Reflections on Butabika Psychiatric Hospital

Brian Rosen '19
Brian Rosen ’19

Brian Rosen’s reflection on his experience in Uganda won the 2019 global health reflection contest at the Larner College of Medicine’s annual Global Health Day. Read more about the Global Health Program.

I excel at intellectualization. It is a fickle defense mechanism, allowing the observer to fully comprehend the situation in front of them without fully engaging in the emotional context. Throughout my medical training, intellectualization has aided me at many patient bedsides and through emotionally charged family conferences. I am reminded of many moments on neurology wards when a patient’s emotionally charged question was reinterpreted and deflected through a purely intellectual and biologic lens. The disease process was stripped of its emotional and societal resonance and presented as a simple fact of life. My habit towards intellectualization even followed me into psychiatry, a field that fully embraces the nuances and significance of human emotion. It is much easier to intellectualize a difficult patient encounter with the Diagnostic and Statistical Manual of Mental Disorders (DSM) qualifiers or neuronal processes than it is to simply exist in a difficult moment and let in the anxiety and fear that often accompany it.

Even this introduction to my experiences at Butabika Psychiatric Hospital is an intellectualization. It is my attempt to analyze and appreciate the defense mechanism that served me so well and yet has likely met its match. The human suffering that I recently witnessed has affected me greatly. Before arriving in Uganda, I imagined rough caricatures of what I may expect. Having been pre-warned that conditions in inpatient psychiatry are below what one would find in the United States, images of classic asylums immediately came to mind.

My conception of such places comes intellectually from history books or visually and culturally from films such as One Flew Over the Cuckoo’s Nest. Even given the challenging environment I imagined, I was unprepared for the visceral nature of my experience. Butabika is located about thirty minutes from the center of Kampala, Uganda. It is situated on a lush hill overlooking the tranquil countryside. The peaceful quality of the environment is perhaps a prerequisite given the scenes that often occur within its walls. Each psychiatric ward is a separate one-story building spread generously across the sprawling facility. Psychiatric patients are divided into child-adolescent, forensic, addictions, acute care, sick care, and convalescent (stable) care categories. The general physical upkeep and atmosphere of each ward varies dramatically. The acute male ward is my worst fears brought to life before my eyes.

The entrance gate is manned by a psychiatric patient dressed in the simple blue-green patient garb, letting his fellow patients enter or leave based on what appears to be whim. Within the walls, patients meander about in states of extreme psychosis and mania without any real attempt to intervene in case of conflict. Sanitation appears as an afterthought, causing the smell of human suffering to be fully entrenched in my emotional memory. Due to the limited security structure, walking around the grounds of Butabika means constantly running into patients in the acute throws of psychosis walking aimlessly around the grounds as though in a perpetual daze. The resulting impression is one of extreme despair and powerlessness. Due to resource constraints, the medications provided to such patients are restricted to first-generation antipsychotics that produce a wide variety of symptoms including repetitive motions of the limbs or face, drooling, and extreme sedation and lethargy.
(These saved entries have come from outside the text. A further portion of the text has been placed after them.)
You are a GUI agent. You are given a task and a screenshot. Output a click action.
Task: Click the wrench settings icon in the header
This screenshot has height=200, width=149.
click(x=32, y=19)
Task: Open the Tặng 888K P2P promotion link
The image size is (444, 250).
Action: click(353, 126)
Compounding this is the extreme lack of social work or societal supports available to the patients here. Patients are often dropped off by family members in acute states of psychiatric illness and simply left to become wards of the state. Quantitative medical tests like thyroid levels, lithium levels, or computerized tomography (CT scans) are provided only if the patient can directly pay. Given that patients with mental illness are statistically likely to be less educated and more impoverished, this reality is criminally disheartening. In contrast to the patient-centered care preached in the United States, encounters at Butabika have often felt like paternalism come alive. Ward rounds can sometimes feel closer to tribunals in which medical decisions are decided and read aloud without direct patient involvement.
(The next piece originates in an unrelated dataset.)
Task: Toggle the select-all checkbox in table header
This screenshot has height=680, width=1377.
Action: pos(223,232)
Amidst this environment, I have felt true despair of the variety that I cannot easily intellectualize away. I struggle to understand a system that, due to its resource constraints, treats patients in a manner to which I am simply not accustomed. My discomfort participating in psychiatric care at Butabika is immense and yet I wonder if my own standards are too unreasonable given the constraints on-the-ground. Am I justified in my fear and discomfort or am I simply “othering” another system? I have been questioning my emotions and feelings since beginning my time on Butabika’s grounds but have yet to find an answer. Yet maybe that questioning and understanding is unnecessary. By explaining away my feelings and concerns, am I simply looking for a way to intellectualize my anxiety? I am left with the hope that one day I will make meaning from my inpatient experiences in Uganda. Until that time, I will simply sit with the discomfort that I now feel.